**Your goal**
Return every line of the data below word for word, including the punctuation.
--- Dataset extract ---
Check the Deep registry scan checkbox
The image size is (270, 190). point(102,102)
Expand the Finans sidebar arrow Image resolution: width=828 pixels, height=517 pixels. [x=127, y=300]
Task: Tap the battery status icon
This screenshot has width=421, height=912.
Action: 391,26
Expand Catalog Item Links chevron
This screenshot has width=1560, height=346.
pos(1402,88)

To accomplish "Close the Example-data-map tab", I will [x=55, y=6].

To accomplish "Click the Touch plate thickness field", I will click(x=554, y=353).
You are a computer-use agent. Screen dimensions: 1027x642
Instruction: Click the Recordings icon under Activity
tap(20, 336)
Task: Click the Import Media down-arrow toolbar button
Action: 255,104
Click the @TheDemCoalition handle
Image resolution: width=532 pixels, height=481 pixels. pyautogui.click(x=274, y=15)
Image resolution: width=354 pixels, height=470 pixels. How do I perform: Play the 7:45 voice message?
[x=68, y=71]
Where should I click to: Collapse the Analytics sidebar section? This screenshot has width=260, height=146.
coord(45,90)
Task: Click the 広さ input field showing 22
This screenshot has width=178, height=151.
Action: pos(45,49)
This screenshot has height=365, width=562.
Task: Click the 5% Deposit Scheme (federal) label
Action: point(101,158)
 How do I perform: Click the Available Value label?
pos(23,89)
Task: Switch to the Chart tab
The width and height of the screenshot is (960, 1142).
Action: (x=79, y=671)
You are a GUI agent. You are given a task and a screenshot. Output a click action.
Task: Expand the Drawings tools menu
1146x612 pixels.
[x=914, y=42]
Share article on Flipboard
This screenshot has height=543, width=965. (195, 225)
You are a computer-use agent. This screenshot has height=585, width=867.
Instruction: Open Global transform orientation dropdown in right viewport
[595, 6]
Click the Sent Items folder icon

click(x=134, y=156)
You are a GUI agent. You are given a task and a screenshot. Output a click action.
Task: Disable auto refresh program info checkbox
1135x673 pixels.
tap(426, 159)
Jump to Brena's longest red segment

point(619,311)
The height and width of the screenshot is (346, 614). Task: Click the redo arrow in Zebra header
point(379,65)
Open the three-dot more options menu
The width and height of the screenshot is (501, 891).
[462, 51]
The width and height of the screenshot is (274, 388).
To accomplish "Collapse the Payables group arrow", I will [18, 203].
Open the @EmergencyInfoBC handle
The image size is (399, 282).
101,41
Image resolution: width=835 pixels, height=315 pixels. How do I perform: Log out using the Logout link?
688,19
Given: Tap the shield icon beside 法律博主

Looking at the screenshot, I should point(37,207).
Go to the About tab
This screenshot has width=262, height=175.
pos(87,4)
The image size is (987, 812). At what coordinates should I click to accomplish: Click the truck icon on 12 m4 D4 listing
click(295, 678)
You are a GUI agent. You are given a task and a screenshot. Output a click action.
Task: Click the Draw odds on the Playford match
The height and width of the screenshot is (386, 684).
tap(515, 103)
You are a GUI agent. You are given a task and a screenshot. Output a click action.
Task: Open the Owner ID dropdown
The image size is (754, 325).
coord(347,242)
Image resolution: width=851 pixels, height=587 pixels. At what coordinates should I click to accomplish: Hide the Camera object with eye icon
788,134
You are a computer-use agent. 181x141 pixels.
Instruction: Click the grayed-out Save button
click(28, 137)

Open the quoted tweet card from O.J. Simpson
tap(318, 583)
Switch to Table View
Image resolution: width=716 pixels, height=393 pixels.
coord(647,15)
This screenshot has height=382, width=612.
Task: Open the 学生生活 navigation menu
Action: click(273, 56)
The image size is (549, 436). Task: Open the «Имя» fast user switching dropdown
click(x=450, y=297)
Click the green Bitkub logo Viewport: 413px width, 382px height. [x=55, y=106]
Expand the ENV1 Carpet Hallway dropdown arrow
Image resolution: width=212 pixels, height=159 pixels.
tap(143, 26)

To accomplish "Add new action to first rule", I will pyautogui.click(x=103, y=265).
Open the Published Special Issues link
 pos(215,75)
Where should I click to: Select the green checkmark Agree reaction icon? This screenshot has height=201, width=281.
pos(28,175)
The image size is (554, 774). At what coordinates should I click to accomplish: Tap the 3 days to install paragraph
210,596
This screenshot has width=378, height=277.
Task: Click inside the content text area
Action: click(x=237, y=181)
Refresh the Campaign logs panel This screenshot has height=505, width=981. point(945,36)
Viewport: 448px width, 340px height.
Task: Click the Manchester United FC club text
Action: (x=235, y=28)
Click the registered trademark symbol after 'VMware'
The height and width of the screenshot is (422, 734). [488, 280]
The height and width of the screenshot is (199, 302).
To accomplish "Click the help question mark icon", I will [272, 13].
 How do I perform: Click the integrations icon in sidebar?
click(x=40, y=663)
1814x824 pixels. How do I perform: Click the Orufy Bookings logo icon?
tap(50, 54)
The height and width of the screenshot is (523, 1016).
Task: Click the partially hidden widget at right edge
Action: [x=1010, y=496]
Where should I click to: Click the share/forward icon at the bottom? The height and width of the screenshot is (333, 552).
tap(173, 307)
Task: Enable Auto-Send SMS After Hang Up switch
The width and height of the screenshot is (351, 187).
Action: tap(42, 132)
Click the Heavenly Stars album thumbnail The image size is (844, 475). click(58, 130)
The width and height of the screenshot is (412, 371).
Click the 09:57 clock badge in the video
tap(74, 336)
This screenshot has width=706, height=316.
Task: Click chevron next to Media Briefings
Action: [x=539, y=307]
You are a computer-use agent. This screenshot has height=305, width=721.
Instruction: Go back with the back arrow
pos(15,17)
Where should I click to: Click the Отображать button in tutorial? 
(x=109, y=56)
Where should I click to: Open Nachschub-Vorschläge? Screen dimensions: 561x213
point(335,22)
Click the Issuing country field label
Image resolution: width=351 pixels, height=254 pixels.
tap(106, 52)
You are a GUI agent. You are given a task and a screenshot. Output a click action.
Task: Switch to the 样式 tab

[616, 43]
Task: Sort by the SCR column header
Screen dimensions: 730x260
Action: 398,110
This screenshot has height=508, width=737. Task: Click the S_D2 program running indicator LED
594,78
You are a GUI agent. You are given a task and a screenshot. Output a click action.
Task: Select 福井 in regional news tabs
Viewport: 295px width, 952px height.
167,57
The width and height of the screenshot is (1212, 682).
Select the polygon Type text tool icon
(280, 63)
---
**Reply to the exercise**
Check the Deep registry scan checkbox
The image size is (270, 190). point(102,102)
Expand the Finans sidebar arrow Image resolution: width=828 pixels, height=517 pixels. [x=127, y=300]
Task: Tap the battery status icon
This screenshot has width=421, height=912.
Action: 391,26
Expand Catalog Item Links chevron
This screenshot has width=1560, height=346.
pos(1402,88)

To accomplish "Close the Example-data-map tab", I will [x=55, y=6].

To accomplish "Click the Touch plate thickness field", I will click(x=554, y=353).
You are a computer-use agent. Screen dimensions: 1027x642
Instruction: Click the Recordings icon under Activity
tap(20, 336)
Task: Click the Import Media down-arrow toolbar button
Action: 255,104
Click the @TheDemCoalition handle
Image resolution: width=532 pixels, height=481 pixels. pyautogui.click(x=274, y=15)
Image resolution: width=354 pixels, height=470 pixels. How do I perform: Play the 7:45 voice message?
[x=68, y=71]
Where should I click to: Collapse the Analytics sidebar section? This screenshot has width=260, height=146.
coord(45,90)
Task: Click the 広さ input field showing 22
This screenshot has width=178, height=151.
Action: pos(45,49)
This screenshot has height=365, width=562.
Task: Click the 5% Deposit Scheme (federal) label
Action: point(101,158)
 How do I perform: Click the Available Value label?
pos(23,89)
Task: Switch to the Chart tab
The width and height of the screenshot is (960, 1142).
Action: (x=79, y=671)
You are a GUI agent. You are given a task and a screenshot. Output a click action.
Task: Expand the Drawings tools menu
1146x612 pixels.
[x=914, y=42]
Share article on Flipboard
This screenshot has height=543, width=965. (195, 225)
You are a computer-use agent. This screenshot has height=585, width=867.
Instruction: Open Global transform orientation dropdown in right viewport
[595, 6]
Click the Sent Items folder icon

click(x=134, y=156)
You are a GUI agent. You are given a task and a screenshot. Output a click action.
Task: Disable auto refresh program info checkbox
1135x673 pixels.
tap(426, 159)
Jump to Brena's longest red segment

point(619,311)
The height and width of the screenshot is (346, 614). Task: Click the redo arrow in Zebra header
point(379,65)
Open the three-dot more options menu
The width and height of the screenshot is (501, 891).
[462, 51]
The width and height of the screenshot is (274, 388).
To accomplish "Collapse the Payables group arrow", I will [18, 203].
Open the @EmergencyInfoBC handle
The image size is (399, 282).
101,41
Image resolution: width=835 pixels, height=315 pixels. How do I perform: Log out using the Logout link?
688,19
Given: Tap the shield icon beside 法律博主

Looking at the screenshot, I should point(37,207).
Go to the About tab
This screenshot has width=262, height=175.
pos(87,4)
The image size is (987, 812). At what coordinates should I click to accomplish: Click the truck icon on 12 m4 D4 listing
click(295, 678)
You are a GUI agent. You are given a task and a screenshot. Output a click action.
Task: Click the Draw odds on the Playford match
The height and width of the screenshot is (386, 684).
tap(515, 103)
You are a GUI agent. You are given a task and a screenshot. Output a click action.
Task: Open the Owner ID dropdown
The image size is (754, 325).
coord(347,242)
Image resolution: width=851 pixels, height=587 pixels. At what coordinates should I click to accomplish: Hide the Camera object with eye icon
788,134
You are a computer-use agent. 181x141 pixels.
Instruction: Click the grayed-out Save button
click(28, 137)

Open the quoted tweet card from O.J. Simpson
tap(318, 583)
Switch to Table View
Image resolution: width=716 pixels, height=393 pixels.
coord(647,15)
This screenshot has height=382, width=612.
Task: Open the 学生生活 navigation menu
Action: click(273, 56)
The image size is (549, 436). Task: Open the «Имя» fast user switching dropdown
click(x=450, y=297)
Click the green Bitkub logo Viewport: 413px width, 382px height. [x=55, y=106]
Expand the ENV1 Carpet Hallway dropdown arrow
Image resolution: width=212 pixels, height=159 pixels.
tap(143, 26)

To accomplish "Add new action to first rule", I will pyautogui.click(x=103, y=265).
Open the Published Special Issues link
 pos(215,75)
Where should I click to: Select the green checkmark Agree reaction icon? This screenshot has height=201, width=281.
pos(28,175)
The image size is (554, 774). At what coordinates should I click to accomplish: Tap the 3 days to install paragraph
210,596
This screenshot has width=378, height=277.
Task: Click inside the content text area
Action: click(x=237, y=181)
Refresh the Campaign logs panel This screenshot has height=505, width=981. point(945,36)
Viewport: 448px width, 340px height.
Task: Click the Manchester United FC club text
Action: (x=235, y=28)
Click the registered trademark symbol after 'VMware'
The height and width of the screenshot is (422, 734). [488, 280]
The height and width of the screenshot is (199, 302).
To accomplish "Click the help question mark icon", I will [272, 13].
 How do I perform: Click the integrations icon in sidebar?
click(x=40, y=663)
1814x824 pixels. How do I perform: Click the Orufy Bookings logo icon?
tap(50, 54)
The height and width of the screenshot is (523, 1016).
Task: Click the partially hidden widget at right edge
Action: [x=1010, y=496]
Where should I click to: Click the share/forward icon at the bottom? The height and width of the screenshot is (333, 552).
tap(173, 307)
Task: Enable Auto-Send SMS After Hang Up switch
The width and height of the screenshot is (351, 187).
Action: tap(42, 132)
Click the Heavenly Stars album thumbnail The image size is (844, 475). click(58, 130)
The width and height of the screenshot is (412, 371).
Click the 09:57 clock badge in the video
tap(74, 336)
This screenshot has width=706, height=316.
Task: Click chevron next to Media Briefings
Action: [x=539, y=307]
You are a computer-use agent. This screenshot has height=305, width=721.
Instruction: Go back with the back arrow
pos(15,17)
Where should I click to: Click the Отображать button in tutorial? 
(x=109, y=56)
Where should I click to: Open Nachschub-Vorschläge? Screen dimensions: 561x213
point(335,22)
Click the Issuing country field label
Image resolution: width=351 pixels, height=254 pixels.
tap(106, 52)
You are a GUI agent. You are given a task and a screenshot. Output a click action.
Task: Switch to the 样式 tab

[616, 43]
Task: Sort by the SCR column header
Screen dimensions: 730x260
Action: 398,110
This screenshot has height=508, width=737. Task: Click the S_D2 program running indicator LED
594,78
You are a GUI agent. You are given a task and a screenshot. Output a click action.
Task: Select 福井 in regional news tabs
Viewport: 295px width, 952px height.
167,57
The width and height of the screenshot is (1212, 682).
Select the polygon Type text tool icon
(280, 63)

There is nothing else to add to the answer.